(Selected text begins)

Members in the Media
From: NPR

Optimism: Is It A Personality Trait, Or Could People Possibly Learn It?

Research shows that optimism is correlated with various good outcomes: higher life expectancy, better recovery rates, success at work. But is optimism a personality trait, or could it be learned?

ARI SHAPIRO, HOST:

There’s a lot of research showing that optimism is correlated with all kinds of good outcomes like increased life expectancy, better recovery rates from heart operations, even success in work. But optimism, particularly right now, can be hard to come by. So NPR’s Alix Spiegel decided to ask, can we choose it?

ALIX SPIEGEL, BYLINE: There’s so much packed into the simple word optimist, a whole galaxy of complicated meanings and judgments. To say, I’m an optimist, is to say that you’re someone committed to hope and progress, the sunny side of a complicated world, which brings me to Jake Fratangelo and the Optimist Creed.

(Selected text ends)
(Data below begins)

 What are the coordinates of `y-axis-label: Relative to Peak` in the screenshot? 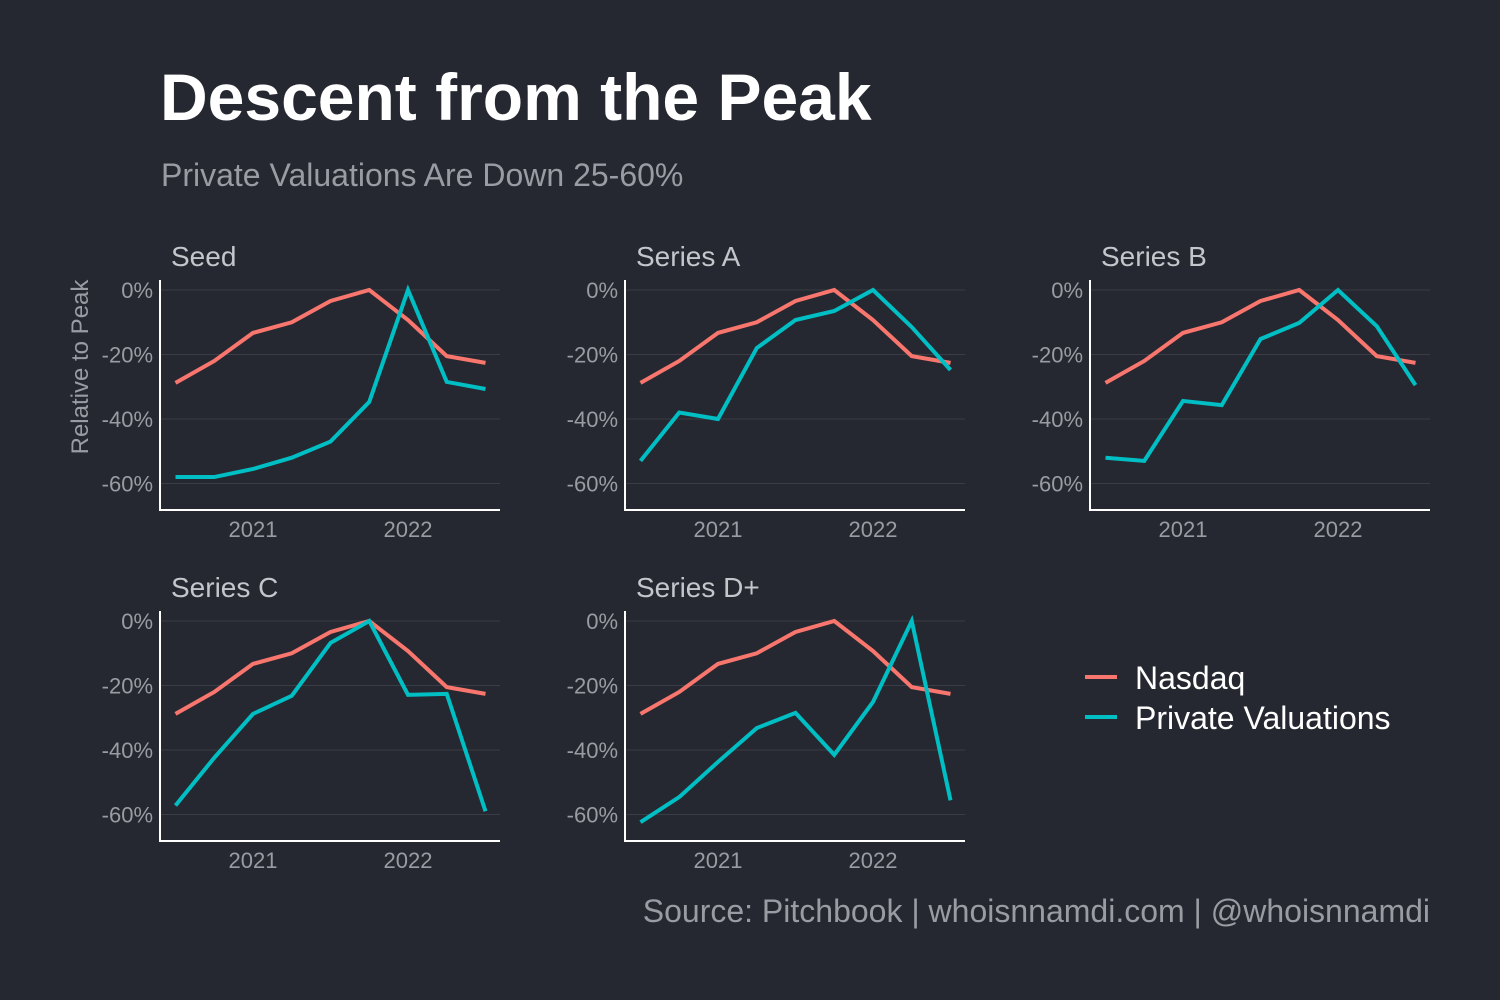 It's located at (80, 367).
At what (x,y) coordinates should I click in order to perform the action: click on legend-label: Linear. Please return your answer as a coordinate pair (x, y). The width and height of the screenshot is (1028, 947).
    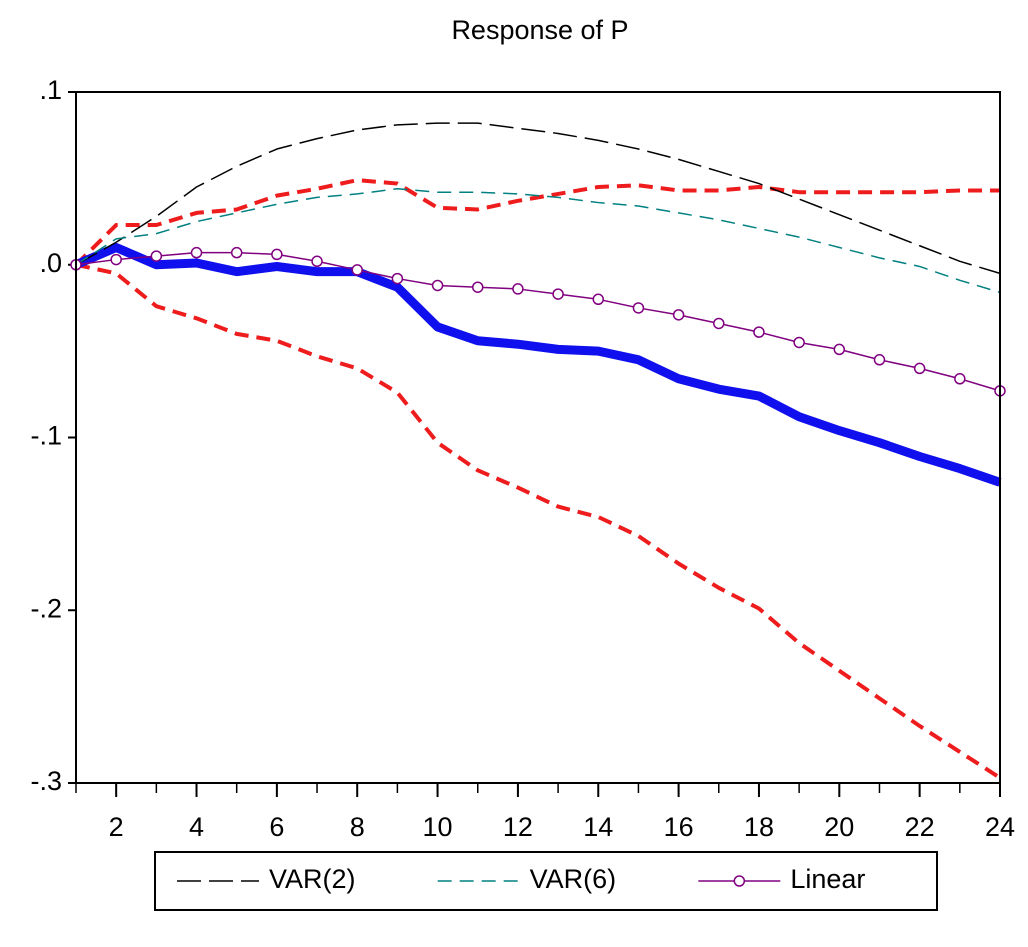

(Data below ends)

• [About this task]:
Answer these questions using the optimism transcript:
1. Which news organization is listed as the source?
2. Recovery rates from what kind of operation are linked to optimism?
3. Which person does Alix Spiegel mention together with the Optimist Creed?

• [Task solution]:
1. NPR
2. Heart operations
3. Jake Fratangelo